[DATA FOR THE TASK]

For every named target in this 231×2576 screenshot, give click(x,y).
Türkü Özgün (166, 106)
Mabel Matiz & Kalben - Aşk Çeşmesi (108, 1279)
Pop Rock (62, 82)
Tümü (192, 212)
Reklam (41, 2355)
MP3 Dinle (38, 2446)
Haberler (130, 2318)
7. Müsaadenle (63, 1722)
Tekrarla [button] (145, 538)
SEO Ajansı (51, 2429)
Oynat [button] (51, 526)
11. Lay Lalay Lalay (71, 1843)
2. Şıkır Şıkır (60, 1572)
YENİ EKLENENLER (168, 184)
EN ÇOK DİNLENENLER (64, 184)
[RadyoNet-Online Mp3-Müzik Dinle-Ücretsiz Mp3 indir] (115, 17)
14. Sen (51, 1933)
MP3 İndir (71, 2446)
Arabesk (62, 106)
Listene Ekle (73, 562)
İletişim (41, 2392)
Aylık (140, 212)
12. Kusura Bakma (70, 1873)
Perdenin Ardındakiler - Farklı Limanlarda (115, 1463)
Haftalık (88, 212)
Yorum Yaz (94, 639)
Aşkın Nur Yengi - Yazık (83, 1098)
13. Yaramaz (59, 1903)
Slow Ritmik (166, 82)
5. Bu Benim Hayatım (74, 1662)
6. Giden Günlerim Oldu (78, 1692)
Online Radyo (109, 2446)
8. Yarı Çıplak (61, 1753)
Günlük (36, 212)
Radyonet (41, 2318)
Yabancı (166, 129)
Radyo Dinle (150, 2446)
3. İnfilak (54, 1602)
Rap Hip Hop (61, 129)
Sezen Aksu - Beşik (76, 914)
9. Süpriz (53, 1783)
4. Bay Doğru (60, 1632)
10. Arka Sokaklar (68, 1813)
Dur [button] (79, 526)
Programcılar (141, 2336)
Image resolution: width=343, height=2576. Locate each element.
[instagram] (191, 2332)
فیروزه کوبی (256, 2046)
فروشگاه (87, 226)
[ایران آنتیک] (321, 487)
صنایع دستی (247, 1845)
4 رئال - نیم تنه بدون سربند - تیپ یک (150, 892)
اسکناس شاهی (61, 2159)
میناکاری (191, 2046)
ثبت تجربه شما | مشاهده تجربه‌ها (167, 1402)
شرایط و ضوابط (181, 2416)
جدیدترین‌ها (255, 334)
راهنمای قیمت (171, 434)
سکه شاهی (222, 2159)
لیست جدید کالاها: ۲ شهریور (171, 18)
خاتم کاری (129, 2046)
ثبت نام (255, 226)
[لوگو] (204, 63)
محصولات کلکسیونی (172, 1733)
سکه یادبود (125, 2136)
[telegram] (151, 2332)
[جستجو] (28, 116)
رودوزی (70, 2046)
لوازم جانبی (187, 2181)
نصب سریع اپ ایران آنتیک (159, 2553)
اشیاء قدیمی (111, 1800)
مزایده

[/DATA FOR THE TASK]

* **TASK BRIEF**: Every line from the start of the material above through the line that contains "Aylık (140, 212)" must be written out exactly, with both ends included.

* **RESULT OF THE EXERCISE**:
For every named target in this 231×2576 screenshot, give click(x,y).
Türkü Özgün (166, 106)
Mabel Matiz & Kalben - Aşk Çeşmesi (108, 1279)
Pop Rock (62, 82)
Tümü (192, 212)
Reklam (41, 2355)
MP3 Dinle (38, 2446)
Haberler (130, 2318)
7. Müsaadenle (63, 1722)
Tekrarla [button] (145, 538)
SEO Ajansı (51, 2429)
Oynat [button] (51, 526)
11. Lay Lalay Lalay (71, 1843)
2. Şıkır Şıkır (60, 1572)
YENİ EKLENENLER (168, 184)
EN ÇOK DİNLENENLER (64, 184)
[RadyoNet-Online Mp3-Müzik Dinle-Ücretsiz Mp3 indir] (115, 17)
14. Sen (51, 1933)
MP3 İndir (71, 2446)
Arabesk (62, 106)
Listene Ekle (73, 562)
İletişim (41, 2392)
Aylık (140, 212)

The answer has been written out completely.